图4 沙门氏菌PDU代谢体外壳的装配机制模型[36]Fig.4 Model of the assembly mechanism of the PDU metabolosome shell in Salmonella enterica[36]

图5 BMCs基因座的调控方式[24]Fig.5 Transcriptional regulation types associated with BMCs loci[24]
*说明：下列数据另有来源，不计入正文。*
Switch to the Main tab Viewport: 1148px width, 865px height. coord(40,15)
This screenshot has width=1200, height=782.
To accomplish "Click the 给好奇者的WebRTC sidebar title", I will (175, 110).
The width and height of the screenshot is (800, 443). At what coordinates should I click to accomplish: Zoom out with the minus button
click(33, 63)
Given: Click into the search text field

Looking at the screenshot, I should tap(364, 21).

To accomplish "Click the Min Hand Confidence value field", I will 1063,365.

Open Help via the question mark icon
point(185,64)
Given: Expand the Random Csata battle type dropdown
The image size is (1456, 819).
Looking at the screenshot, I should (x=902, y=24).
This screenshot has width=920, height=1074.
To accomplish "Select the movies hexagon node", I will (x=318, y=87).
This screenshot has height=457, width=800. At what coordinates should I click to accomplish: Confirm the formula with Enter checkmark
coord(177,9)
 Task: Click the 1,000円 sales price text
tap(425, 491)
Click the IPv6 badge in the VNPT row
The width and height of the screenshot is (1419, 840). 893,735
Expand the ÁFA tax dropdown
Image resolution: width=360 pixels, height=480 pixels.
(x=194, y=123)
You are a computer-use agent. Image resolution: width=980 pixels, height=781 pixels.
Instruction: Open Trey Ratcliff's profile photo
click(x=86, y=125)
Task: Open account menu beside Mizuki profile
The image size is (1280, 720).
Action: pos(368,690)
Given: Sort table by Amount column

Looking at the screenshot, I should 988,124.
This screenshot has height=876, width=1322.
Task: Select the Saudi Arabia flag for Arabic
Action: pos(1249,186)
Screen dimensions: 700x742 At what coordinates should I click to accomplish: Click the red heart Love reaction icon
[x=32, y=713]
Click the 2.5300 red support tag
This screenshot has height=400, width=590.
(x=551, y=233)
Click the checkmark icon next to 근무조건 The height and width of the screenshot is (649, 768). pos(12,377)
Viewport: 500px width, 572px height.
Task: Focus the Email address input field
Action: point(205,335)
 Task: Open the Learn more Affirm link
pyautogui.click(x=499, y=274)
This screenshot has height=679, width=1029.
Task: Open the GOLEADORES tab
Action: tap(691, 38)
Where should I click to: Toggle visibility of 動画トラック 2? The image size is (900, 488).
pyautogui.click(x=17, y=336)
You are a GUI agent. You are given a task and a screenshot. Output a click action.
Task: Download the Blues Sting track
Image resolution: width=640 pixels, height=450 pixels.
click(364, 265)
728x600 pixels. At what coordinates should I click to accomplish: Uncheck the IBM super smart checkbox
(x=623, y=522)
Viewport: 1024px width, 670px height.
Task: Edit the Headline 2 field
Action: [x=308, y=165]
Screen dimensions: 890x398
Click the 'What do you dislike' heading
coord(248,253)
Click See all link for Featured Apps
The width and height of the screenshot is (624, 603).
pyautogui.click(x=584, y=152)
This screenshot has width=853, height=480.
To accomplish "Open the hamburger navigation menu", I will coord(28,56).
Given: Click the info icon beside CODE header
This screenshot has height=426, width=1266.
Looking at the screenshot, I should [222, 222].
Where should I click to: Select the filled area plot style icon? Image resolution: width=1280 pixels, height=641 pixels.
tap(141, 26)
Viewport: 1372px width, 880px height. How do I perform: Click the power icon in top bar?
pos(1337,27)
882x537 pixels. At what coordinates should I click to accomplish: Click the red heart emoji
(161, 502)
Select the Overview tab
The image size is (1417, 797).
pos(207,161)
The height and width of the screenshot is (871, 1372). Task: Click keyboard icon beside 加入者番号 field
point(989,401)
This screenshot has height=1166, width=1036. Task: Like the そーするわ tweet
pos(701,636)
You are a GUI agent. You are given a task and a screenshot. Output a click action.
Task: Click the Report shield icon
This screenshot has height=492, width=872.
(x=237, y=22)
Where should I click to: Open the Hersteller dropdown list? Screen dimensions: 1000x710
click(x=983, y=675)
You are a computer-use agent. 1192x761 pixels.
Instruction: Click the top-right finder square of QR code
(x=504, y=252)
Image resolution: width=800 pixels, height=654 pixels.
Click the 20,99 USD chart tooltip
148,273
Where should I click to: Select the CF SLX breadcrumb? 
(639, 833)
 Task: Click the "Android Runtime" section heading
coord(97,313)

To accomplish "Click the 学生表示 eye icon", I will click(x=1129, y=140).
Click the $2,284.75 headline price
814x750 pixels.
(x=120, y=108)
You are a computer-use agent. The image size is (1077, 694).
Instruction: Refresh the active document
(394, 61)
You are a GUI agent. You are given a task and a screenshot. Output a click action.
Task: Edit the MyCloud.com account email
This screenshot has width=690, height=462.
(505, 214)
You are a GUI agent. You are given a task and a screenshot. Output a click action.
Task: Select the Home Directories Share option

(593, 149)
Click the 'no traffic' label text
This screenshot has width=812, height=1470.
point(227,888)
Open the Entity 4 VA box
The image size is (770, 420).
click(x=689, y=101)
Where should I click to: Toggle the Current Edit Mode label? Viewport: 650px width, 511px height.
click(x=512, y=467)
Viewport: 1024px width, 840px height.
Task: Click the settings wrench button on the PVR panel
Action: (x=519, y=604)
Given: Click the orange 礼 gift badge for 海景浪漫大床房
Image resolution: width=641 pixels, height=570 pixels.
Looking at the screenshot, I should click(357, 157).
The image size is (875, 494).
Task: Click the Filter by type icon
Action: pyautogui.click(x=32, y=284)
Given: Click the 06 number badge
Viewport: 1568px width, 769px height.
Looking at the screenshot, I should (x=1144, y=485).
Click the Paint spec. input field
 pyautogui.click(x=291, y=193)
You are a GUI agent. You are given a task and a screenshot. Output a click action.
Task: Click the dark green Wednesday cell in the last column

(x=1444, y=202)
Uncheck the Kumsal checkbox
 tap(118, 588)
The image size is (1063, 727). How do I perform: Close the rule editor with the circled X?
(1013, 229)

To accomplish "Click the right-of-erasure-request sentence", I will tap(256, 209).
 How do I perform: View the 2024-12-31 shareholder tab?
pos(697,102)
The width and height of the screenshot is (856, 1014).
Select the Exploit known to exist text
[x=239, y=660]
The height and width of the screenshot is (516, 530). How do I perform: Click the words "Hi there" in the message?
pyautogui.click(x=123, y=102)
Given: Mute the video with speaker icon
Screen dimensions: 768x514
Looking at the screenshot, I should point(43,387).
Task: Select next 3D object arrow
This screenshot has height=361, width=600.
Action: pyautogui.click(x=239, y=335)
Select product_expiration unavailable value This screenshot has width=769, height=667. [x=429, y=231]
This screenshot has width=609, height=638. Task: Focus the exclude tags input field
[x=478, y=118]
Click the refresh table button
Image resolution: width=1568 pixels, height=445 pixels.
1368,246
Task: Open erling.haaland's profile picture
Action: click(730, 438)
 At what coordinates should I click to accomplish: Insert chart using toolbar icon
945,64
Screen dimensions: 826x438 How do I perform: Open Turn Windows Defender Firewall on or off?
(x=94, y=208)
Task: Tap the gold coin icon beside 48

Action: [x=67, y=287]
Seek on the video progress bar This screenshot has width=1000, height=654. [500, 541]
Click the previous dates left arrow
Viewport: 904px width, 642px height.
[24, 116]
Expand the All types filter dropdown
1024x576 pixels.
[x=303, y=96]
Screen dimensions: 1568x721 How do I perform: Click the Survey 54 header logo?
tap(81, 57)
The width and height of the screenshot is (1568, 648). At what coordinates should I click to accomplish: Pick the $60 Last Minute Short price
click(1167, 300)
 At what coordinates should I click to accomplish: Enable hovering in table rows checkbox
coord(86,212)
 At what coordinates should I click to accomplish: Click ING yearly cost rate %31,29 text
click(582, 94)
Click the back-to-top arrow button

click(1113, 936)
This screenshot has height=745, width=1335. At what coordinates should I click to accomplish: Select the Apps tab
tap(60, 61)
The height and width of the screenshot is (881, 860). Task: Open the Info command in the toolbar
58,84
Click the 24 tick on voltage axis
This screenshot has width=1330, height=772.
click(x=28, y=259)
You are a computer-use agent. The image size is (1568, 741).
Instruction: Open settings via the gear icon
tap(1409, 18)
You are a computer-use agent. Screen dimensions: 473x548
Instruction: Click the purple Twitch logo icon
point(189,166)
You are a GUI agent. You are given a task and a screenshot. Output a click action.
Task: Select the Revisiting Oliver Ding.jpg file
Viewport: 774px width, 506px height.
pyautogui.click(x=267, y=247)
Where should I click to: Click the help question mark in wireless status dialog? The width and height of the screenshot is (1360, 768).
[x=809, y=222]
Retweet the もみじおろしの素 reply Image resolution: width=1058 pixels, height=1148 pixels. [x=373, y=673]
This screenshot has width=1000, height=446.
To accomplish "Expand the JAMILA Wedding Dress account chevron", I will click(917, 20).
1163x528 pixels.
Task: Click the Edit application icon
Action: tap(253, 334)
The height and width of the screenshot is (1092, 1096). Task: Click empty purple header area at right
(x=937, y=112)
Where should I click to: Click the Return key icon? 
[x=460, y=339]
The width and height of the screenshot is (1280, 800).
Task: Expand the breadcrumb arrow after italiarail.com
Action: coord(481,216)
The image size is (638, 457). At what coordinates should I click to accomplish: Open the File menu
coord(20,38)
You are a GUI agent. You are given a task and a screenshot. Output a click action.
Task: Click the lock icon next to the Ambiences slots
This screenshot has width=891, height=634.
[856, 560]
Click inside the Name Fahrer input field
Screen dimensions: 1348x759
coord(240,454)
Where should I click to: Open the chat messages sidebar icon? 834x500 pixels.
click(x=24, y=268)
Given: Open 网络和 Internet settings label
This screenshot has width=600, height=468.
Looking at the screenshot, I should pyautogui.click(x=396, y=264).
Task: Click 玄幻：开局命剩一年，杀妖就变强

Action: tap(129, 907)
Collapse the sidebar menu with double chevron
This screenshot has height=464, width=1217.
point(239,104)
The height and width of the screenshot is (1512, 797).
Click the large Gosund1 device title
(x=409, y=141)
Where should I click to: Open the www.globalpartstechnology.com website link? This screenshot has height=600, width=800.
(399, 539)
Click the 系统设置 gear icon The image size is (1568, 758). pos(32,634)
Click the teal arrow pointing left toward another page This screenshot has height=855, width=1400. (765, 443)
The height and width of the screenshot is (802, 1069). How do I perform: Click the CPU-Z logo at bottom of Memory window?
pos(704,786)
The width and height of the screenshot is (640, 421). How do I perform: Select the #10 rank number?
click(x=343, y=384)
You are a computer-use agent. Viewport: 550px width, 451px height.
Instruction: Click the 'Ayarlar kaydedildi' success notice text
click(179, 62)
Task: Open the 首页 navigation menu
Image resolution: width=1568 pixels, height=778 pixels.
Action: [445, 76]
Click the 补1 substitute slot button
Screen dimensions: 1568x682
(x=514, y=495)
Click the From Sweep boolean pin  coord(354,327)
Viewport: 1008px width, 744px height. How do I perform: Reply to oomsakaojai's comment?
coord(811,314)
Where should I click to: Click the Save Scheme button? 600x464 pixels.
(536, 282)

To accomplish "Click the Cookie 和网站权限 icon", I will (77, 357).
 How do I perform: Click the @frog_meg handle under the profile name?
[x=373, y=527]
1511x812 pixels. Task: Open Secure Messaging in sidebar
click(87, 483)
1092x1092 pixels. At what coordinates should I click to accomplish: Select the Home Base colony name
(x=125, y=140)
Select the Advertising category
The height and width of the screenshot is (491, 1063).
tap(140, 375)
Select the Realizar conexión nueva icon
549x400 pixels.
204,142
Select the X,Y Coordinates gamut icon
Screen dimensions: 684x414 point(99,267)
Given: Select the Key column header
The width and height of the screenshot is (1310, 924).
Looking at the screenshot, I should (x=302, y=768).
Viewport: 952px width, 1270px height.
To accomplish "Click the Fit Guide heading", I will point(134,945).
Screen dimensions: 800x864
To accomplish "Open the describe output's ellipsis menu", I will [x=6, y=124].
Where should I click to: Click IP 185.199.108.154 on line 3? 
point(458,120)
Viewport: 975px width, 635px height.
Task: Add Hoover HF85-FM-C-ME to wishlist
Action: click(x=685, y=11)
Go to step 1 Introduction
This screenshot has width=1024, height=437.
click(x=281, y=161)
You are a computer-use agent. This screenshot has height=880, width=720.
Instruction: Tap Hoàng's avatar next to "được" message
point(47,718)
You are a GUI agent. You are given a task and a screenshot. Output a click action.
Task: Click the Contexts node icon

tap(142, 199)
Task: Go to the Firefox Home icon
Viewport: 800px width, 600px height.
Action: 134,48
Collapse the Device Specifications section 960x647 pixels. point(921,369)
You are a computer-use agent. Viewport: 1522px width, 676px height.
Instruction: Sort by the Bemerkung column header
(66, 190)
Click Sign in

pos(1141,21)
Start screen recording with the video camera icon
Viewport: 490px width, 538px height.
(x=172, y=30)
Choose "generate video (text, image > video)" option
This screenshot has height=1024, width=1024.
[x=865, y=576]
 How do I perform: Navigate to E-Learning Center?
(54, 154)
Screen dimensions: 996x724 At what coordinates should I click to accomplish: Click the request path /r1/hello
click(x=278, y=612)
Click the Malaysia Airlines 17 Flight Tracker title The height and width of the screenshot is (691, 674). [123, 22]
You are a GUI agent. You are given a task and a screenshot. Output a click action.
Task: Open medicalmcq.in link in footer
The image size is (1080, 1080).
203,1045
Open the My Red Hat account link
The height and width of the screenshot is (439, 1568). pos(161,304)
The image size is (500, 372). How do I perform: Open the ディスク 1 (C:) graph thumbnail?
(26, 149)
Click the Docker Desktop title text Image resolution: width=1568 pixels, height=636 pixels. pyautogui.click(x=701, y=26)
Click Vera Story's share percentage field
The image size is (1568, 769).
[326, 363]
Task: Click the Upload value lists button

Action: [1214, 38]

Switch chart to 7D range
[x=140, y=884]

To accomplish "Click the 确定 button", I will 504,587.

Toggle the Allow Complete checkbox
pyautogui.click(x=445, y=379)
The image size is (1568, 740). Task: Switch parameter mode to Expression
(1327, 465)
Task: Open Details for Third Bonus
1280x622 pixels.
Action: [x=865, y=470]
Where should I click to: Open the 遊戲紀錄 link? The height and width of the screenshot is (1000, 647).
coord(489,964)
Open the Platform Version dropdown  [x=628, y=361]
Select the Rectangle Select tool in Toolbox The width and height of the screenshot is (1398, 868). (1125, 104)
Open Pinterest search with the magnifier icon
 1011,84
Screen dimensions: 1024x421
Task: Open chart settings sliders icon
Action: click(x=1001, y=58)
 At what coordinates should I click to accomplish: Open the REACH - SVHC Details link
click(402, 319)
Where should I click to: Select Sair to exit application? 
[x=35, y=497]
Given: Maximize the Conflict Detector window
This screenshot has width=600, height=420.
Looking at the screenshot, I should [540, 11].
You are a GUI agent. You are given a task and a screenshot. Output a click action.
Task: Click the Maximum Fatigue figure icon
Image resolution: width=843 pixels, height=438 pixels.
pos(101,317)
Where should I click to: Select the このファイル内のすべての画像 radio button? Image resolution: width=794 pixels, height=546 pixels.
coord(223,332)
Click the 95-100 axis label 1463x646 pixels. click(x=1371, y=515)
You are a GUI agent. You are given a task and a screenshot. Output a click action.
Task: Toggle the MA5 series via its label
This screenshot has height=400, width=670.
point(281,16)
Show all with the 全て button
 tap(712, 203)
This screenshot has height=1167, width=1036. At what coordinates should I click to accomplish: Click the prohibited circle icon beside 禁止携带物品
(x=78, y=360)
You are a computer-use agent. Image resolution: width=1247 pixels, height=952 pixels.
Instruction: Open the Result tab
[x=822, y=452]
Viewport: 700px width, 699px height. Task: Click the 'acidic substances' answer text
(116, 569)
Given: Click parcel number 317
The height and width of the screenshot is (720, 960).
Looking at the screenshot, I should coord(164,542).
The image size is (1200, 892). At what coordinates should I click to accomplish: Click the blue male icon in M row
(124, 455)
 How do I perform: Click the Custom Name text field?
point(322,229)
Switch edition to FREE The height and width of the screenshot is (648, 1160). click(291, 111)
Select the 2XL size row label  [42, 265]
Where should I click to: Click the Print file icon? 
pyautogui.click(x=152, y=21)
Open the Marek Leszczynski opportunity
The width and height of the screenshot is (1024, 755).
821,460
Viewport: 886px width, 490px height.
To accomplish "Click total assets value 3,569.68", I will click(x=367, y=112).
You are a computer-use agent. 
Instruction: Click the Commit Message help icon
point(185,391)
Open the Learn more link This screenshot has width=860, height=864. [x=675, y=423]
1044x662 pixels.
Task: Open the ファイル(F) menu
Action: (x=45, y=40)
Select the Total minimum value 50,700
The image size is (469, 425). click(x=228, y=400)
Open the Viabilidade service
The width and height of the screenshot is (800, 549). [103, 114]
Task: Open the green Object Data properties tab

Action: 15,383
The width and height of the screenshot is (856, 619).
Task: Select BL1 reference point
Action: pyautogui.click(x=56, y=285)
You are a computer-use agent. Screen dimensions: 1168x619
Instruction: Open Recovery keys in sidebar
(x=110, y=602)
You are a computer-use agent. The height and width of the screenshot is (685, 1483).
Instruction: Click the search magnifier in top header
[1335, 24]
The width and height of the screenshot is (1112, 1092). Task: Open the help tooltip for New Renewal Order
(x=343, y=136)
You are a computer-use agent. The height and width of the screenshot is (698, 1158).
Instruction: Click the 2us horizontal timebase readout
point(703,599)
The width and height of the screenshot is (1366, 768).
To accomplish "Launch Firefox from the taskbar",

单组分的转录调节系统又可细分为转录激活因子和转录抑制因子。这类转录因子含有1个N端DNA结合结构域和1个C端配体结合结构域,配体的结合会改变转录因子对DNA的亲和力。对转录激活因子而言,配体结合会触发转录因子与基因座启动子的结合,并招募转录相关蛋白。目前在BMCs基因座中发现的转录激活因子家族包括PucR、PocR、LysR、AraC/XylS、Crp/Fnr等。而转录抑制因子与配体结合后会与启动子分离,解除转录抑制,从而起始转录过程。在BMCs基因座中发现的转录抑制因子家族包括DeoR、TetR和GntR。转录因子的配体通常为代谢体的底物,例如,丙二醇利用微室的调控基因pocR可以被1,2-丙二醇特异性地激活[37],而乙醇胺利用(ethanolamine utilization,EUT)微室的调控基因eutR可以被乙醇胺激活[38]。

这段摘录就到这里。